▸ DATASET
----------
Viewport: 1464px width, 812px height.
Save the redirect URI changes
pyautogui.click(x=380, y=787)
----------
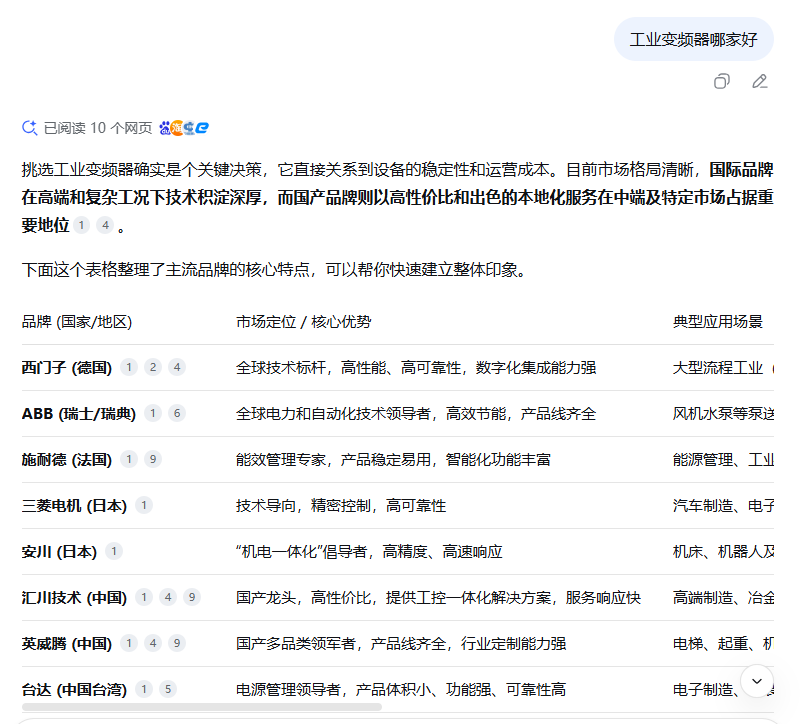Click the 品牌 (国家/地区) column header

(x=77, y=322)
----------
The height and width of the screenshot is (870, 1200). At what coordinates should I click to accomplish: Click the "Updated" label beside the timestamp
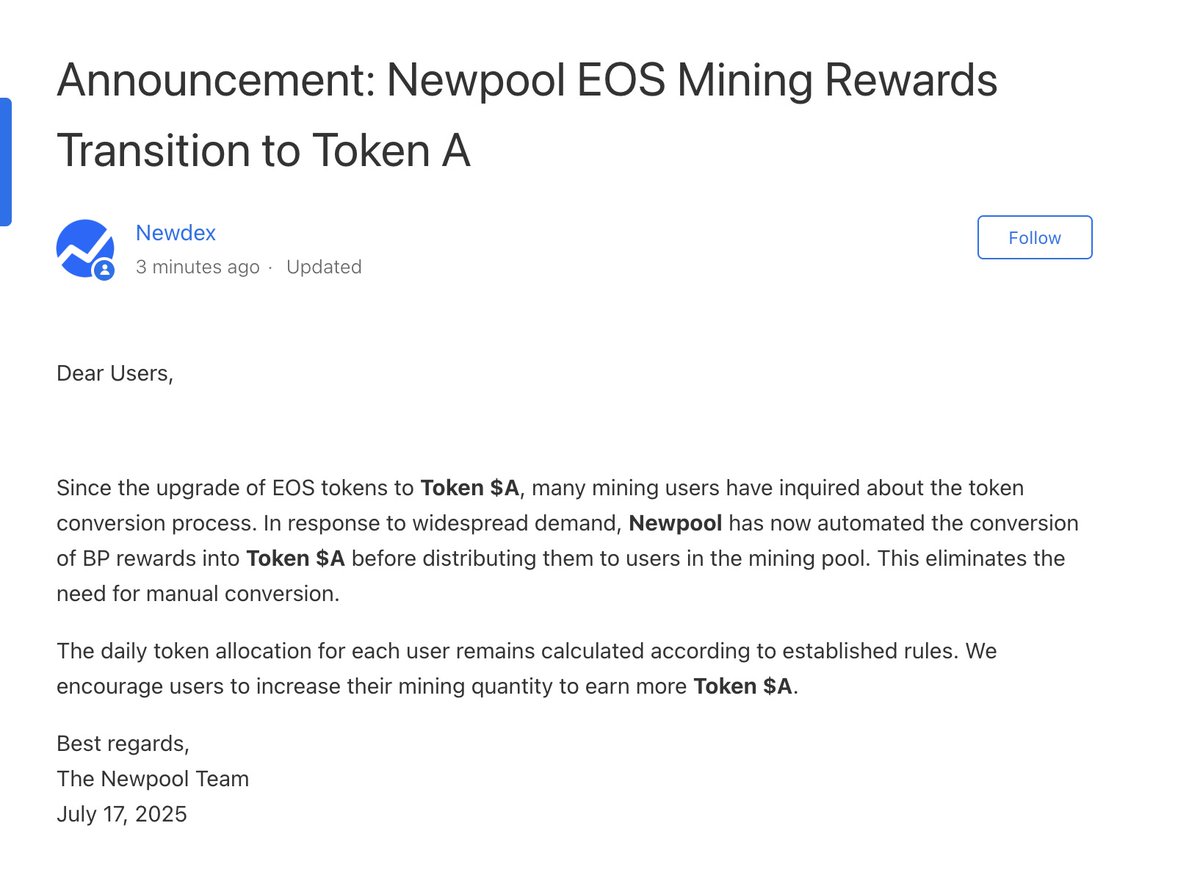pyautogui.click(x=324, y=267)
----------
▸ TASK STATEMENT
Please convert the lines of the entries into a Markdown table with the columns No. and Text, beginning at the line that contains "The height and" and stopping after the line that contains "pyautogui.click(x=324, y=267)". Omit blank lines and leave the pictures out.

▸ FINISHED EXERCISE
| No. | Text |
|---|---|
| 1 | The height and width of the screenshot is (870, 1200). At what coordinates should I click to accomplish: Click the "Updated" label beside the timestamp |
| 2 | pyautogui.click(x=324, y=267) |